Our experiences of measuring the intrarenal pressure by using the Lithovue Elite Digital Flexible Ureteroscope
Tzu-Hsuan Fan, Cheng-Chia Lin
Keelung Chang Gung Memorial Hospital, Department of Urology
使用LithoVue Elite 數位軟式輸尿管鏡系統監測術中腎內壓:我們的經驗
范子宣、林承家
基隆長庚紀念醫院 泌尿部
Abstract: Regarding intra-renal pressure (IRP), We also have 4 cases of interesting experiences. Using a scope that can measure intrarenal pressure, I always insert the scope after positioning the access sheath where I want it and measure the intrarenal pressure before starting the procedure. First, I measure the minimum pressure required to distend the renal collecting system, which is called the floor pressure. Then, I inject contrast medium, and the pressure measured at the moment when pelvic venous reflux occurs is called the ceiling pressure. The range between these two values is the best therapeutic pressure window (BTPW). I have found that each person and each kidney has a different BTPW; it's not always 30 or 40 mmHg as the literature suggests.

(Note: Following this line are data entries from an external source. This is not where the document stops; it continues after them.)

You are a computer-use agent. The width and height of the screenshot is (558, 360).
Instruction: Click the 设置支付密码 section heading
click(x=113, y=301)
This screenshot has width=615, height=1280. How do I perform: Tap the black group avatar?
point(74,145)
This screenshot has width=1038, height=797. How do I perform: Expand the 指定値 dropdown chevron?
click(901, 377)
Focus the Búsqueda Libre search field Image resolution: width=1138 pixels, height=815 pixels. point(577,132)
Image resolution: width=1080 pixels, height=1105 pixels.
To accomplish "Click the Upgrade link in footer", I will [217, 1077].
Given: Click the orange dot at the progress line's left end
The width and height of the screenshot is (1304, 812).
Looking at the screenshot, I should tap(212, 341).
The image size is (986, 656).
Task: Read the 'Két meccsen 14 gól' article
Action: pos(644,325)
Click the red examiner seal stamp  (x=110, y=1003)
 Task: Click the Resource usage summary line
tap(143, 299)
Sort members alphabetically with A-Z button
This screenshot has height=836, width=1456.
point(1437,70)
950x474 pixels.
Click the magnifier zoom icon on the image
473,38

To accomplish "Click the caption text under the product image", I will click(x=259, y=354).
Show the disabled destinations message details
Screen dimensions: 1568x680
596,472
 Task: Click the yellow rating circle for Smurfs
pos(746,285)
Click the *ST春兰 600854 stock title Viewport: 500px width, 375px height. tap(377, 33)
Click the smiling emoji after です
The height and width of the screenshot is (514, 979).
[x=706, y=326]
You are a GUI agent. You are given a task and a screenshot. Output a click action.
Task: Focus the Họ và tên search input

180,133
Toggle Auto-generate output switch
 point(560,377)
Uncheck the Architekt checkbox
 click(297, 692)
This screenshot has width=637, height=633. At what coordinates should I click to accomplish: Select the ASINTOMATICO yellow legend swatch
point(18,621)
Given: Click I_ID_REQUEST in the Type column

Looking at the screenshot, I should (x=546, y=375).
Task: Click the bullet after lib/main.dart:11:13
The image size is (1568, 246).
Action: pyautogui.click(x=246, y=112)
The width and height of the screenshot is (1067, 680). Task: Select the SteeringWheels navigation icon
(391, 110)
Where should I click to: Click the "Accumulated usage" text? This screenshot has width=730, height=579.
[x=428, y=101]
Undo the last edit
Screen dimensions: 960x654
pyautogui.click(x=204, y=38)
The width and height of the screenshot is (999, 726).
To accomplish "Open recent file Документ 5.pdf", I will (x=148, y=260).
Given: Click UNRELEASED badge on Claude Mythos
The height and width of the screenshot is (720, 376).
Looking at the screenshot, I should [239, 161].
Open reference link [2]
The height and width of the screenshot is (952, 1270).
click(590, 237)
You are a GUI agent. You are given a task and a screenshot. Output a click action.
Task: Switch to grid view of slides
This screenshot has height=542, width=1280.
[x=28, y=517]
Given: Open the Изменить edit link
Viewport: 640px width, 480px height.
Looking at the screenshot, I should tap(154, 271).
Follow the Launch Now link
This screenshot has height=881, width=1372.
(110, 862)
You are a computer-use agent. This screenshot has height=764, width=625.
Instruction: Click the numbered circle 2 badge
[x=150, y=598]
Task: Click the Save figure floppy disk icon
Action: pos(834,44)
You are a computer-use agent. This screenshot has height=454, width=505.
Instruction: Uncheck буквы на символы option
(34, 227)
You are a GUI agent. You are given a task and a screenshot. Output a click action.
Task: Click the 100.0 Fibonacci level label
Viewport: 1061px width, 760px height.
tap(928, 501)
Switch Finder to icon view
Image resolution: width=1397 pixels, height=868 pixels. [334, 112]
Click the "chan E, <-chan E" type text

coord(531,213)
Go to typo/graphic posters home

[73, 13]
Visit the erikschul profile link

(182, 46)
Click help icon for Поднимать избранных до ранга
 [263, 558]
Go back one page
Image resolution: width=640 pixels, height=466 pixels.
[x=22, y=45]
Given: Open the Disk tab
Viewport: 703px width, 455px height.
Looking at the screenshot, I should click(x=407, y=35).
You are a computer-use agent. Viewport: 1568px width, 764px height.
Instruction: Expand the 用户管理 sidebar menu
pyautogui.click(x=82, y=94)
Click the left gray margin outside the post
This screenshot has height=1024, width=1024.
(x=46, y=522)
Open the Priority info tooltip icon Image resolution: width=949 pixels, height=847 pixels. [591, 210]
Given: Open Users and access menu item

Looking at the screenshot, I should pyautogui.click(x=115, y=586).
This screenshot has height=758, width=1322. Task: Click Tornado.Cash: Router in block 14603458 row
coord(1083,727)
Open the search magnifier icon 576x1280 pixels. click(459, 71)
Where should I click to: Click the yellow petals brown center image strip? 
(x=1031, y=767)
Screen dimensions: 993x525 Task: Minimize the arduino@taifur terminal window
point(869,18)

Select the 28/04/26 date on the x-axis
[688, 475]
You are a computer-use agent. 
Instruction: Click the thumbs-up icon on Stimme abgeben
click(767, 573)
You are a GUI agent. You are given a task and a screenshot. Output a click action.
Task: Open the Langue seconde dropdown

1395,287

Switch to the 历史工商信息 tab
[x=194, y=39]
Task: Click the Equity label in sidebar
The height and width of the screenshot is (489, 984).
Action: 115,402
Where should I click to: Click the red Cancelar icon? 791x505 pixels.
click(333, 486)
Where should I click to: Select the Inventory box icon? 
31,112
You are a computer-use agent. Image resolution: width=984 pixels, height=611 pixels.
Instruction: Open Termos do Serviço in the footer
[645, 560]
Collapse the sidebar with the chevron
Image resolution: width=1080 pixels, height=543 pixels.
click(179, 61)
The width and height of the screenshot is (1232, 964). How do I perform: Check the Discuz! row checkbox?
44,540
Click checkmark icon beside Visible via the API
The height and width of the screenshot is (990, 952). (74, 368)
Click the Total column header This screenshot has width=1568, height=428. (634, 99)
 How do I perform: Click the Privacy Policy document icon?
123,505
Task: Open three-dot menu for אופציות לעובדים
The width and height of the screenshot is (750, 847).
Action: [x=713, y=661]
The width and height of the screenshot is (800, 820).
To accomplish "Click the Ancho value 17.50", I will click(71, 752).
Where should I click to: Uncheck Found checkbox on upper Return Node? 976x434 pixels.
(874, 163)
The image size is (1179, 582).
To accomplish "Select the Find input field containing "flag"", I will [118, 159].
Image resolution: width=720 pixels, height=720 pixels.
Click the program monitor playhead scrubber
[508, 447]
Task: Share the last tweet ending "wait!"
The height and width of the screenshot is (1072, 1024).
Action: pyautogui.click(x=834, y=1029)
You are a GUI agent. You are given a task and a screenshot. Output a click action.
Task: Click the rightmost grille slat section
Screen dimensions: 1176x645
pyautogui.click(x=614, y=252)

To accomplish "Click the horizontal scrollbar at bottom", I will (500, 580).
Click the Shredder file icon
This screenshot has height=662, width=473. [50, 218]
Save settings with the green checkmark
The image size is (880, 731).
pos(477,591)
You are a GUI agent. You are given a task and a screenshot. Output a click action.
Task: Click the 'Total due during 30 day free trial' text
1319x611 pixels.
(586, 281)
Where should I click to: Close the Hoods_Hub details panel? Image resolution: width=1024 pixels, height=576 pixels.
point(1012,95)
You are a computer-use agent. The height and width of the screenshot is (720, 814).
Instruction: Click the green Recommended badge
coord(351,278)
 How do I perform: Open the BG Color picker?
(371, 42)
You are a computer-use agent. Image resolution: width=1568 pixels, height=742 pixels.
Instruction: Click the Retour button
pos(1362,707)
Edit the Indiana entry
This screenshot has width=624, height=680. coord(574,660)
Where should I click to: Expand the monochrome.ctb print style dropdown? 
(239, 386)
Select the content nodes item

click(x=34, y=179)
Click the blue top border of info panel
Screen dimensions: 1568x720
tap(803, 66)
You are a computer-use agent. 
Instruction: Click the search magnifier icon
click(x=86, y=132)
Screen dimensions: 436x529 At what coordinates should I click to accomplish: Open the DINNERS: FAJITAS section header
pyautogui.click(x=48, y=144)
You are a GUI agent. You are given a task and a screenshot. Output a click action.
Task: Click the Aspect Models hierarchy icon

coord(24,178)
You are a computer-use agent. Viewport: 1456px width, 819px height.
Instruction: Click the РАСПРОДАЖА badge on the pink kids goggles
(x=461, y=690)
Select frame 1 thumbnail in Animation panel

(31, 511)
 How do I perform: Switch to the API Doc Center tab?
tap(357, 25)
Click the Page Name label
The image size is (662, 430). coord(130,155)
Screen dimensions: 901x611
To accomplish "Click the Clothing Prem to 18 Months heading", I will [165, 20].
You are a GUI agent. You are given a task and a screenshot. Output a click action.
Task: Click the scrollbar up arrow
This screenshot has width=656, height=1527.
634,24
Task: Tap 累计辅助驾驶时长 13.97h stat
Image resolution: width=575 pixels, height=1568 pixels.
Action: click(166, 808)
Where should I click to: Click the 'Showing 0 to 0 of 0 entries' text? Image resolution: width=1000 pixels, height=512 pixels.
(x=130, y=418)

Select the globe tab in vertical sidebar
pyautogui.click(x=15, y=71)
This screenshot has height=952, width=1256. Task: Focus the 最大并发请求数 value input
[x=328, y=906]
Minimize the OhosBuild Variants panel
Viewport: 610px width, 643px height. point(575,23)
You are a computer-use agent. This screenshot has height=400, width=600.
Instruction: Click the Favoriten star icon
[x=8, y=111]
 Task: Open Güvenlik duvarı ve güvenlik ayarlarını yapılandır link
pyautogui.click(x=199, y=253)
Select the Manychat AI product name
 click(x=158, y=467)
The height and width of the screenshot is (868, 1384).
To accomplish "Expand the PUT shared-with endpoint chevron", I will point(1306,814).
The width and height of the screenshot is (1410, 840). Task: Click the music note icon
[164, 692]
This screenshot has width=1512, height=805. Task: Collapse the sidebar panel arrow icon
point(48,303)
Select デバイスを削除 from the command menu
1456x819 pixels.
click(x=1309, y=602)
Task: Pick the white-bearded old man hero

Kidneys that have been obstructed have a very wide BTPW, while those without obstruction have a very narrow BTPW. In cases of renal hydronephrosis ,the ceiling pressure can even reach 100 mmHg, while in non-hydronephrosis cases, the ceiling pressure is only 30 mmHg. This gives us, as clinicians, something to reflect on during surgery, especially for patients with infection concerns. In cases where the access sheath can only be placed in the upper ureter, when dealing with minor calyx stones, the pressure often spikes. However, if we proceed with lithotripsy without reposition the stones,postoperative follow-ups do not seem to show any particular signs of infection. Therefore, whether IRP should be strictly adhered to remains a topic for discussion."